Tibetans around the world rejoiced the strong support demonstrated by the US government when President Donald Trump signed a bipartisan bill paving way for unfettered access to Tibet. “I couldn’t fulfil my father’s wish to visit our home country- Tibet for pilgrimage during his lifetime. I hope with this new law, I will be able to take my mother”, said Thinlay Chodon, a Tibetan-American based in New York.
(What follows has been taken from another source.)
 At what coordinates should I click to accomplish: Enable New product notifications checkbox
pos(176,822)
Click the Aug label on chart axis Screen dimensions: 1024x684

Tibetan-Americans like her are subjected to stringent visa process and interviews by China whereby all their family details are collected but are eventually denied a visa.
The Reciprocal Access to Tibet Act of 2018 was signed into law on Wednesday 19 December 2018. The legislation aims to deter China from imposing travel restrictions on US officials, journalists and citizens and thereby granting equal access to Tibet Autonomous Region and Tibetan areas as similarly enjoyed by the Chinese counterparts within the US. The Chinese officials/individuals involved in denying visas to Tibetan areas, as determined by the Secretary of State, will be denied a visa to the US.
Between May 2011 to July 2015 China granted only four out of 39 requests by US officials to access Tibet. The US officials and journalists who do get a visa are subjected to severe travel restrictions. Their trips, visits and interactions are heavily supervised and are only allowed to areas cordoned off for their visits.
Even the former UN High Commissioner for Human Rights, Prince Zeid Ra’ad al-Hussein in his opening statement of 38th Human Rights Council (2018) rebuked China for not allowing his staffs “unfettered access” to Tibet Autonomous Region amidst the deteriorating human rights conditions there. There were ‘more than 15 pending requests for visits’, he further added.
The legislation itself highlights the impediments faced by the US Consulate in China to reach their citizens in Tibet in time of distress. In October 2013 when three US citizens died and more than a dozen were injured in a bus crash, the US Consulate faced blockade by China which delayed the Consulate’s access to its citizens in providing relief. Similarly, when dozens of US citizens were trapped in the 2015 earthquake in Tibet, the US Consulate General in Chengdu faced significant challenges in providing emergency assistance to the US citizens.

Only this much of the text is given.